O problema chega depois, quando se percebe que o sucesso é efémero se não tivermos a capacidade de reconhecer diariamente que a liderança não é um posto, mas um lugar por onde se passa - e nem sempre se fica.

O que se vive actualmente no panorama da televisão generalista pode constituir um case study deste conjunto de lugares-comuns que escrevi. A sobranceria monopolista da RTP na entrada da década de 90 foi esmagada em poucos anos pela audácia da SIC. Por sua vez, a altivez da SIC numa desafogada liderança das audiências ao fim de poucos anos terá sido um "doce" para a vitória de uma estratégia meticulosa (e ousada - ninguém, no seu perfeito juízo, admitiria há cinco anos que novelas portuguesas venceriam a hegemonia da Rede Globo) da TVI. O que se passa hoje nos três canais principais é o resultado do mesmo erro repetido à exaustão "Uma vez chegados ao topo, não voltamos atrás." Pois não: a descida que se segue é do outro lado da montanha. Mas é a descer "na mesma"...

A língua portuguesa, ao contrário do que é hábito dizer-se, não é traiçoeira. É rigorosa. Quem a atraiçoa somos nós, que confundimos significados, sinónimos, metáforas, e usamos indiscriminadamente as palavras, como se fossem todas iguais. Não são.

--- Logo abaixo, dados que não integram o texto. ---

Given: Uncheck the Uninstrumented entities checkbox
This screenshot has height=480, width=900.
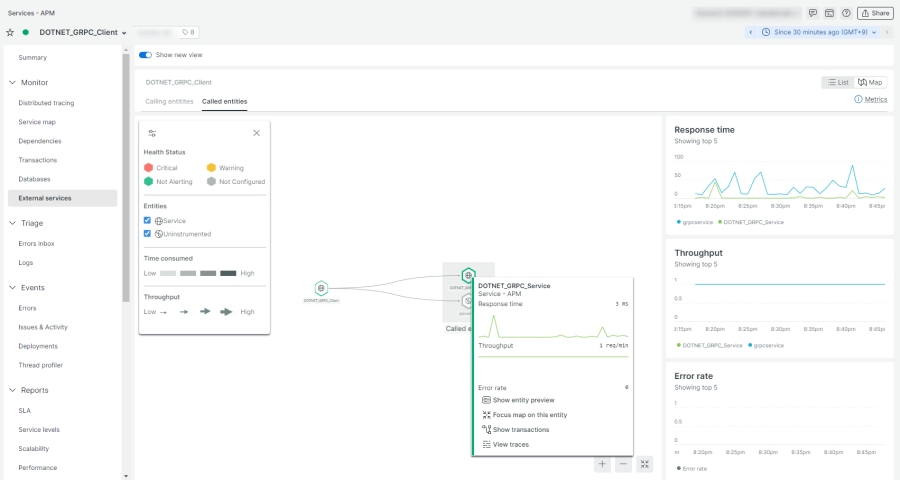Looking at the screenshot, I should tap(148, 233).
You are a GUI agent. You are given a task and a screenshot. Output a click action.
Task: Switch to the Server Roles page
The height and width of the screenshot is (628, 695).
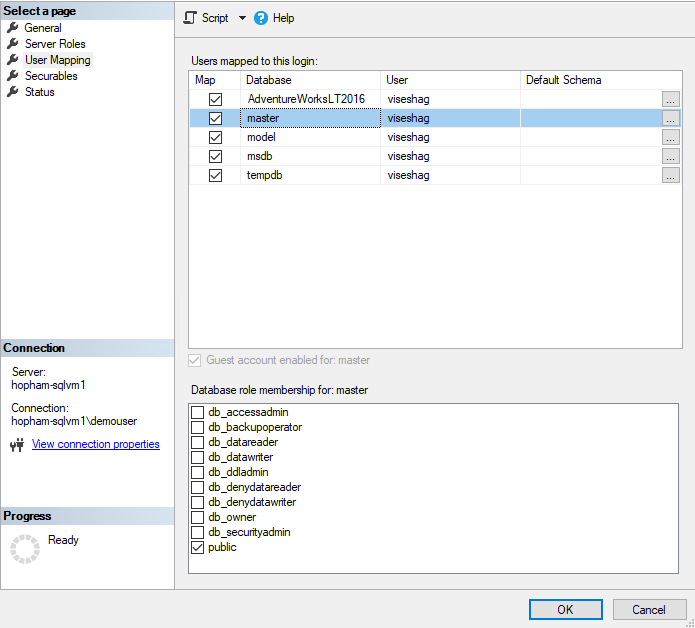click(55, 44)
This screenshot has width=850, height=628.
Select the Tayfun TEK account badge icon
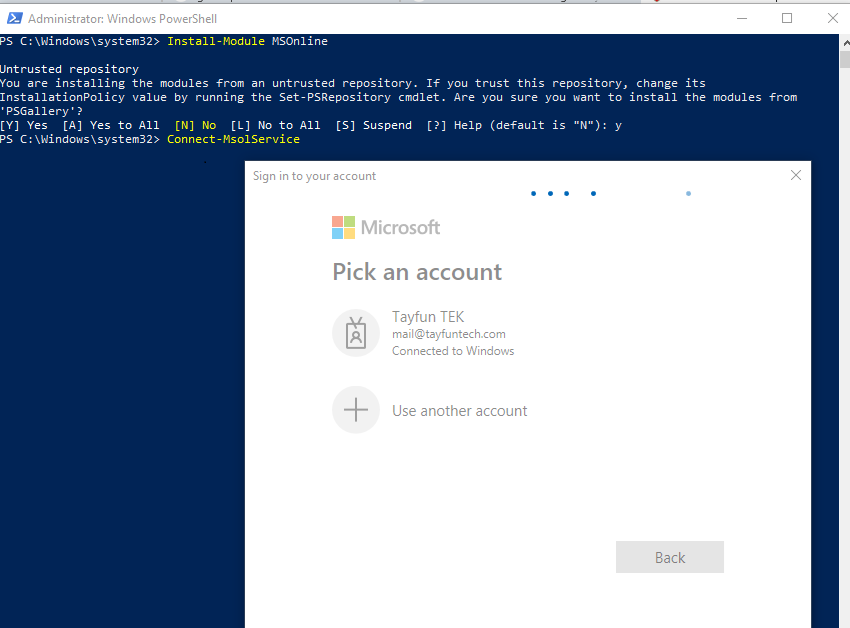(x=356, y=333)
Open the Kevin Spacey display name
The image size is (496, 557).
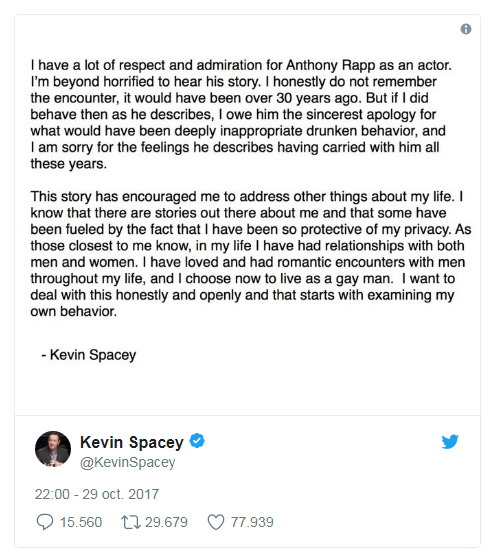[131, 442]
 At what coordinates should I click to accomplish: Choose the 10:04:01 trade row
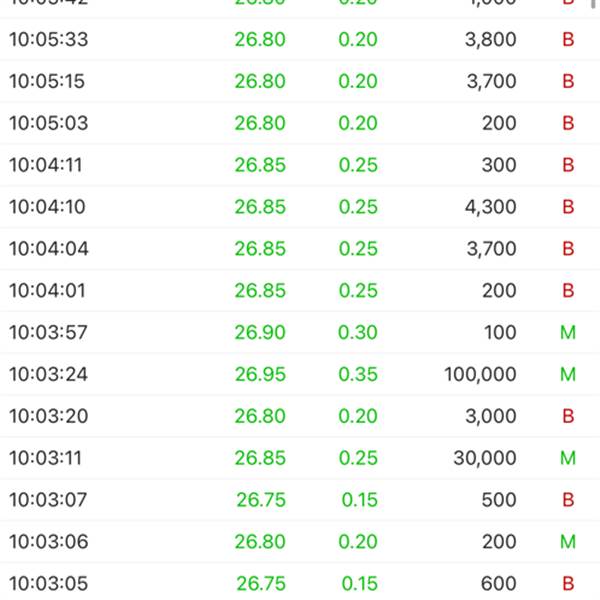[300, 290]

Convicção não é sinónimo de arrogância. Coragem não é o mesmo que soberba. Empreender não é arrasar. As palavras são diferentes, como as atitudes. RTP, SIC e TVI têm algo a aprender com o "homem Sonae" a arrogância e a presunção são fatais a uma liderança sólida. Porque cegam os que não percebem que, depois de subir a montanha, o maior perigo é mesmo descê-la pelo lado oposto.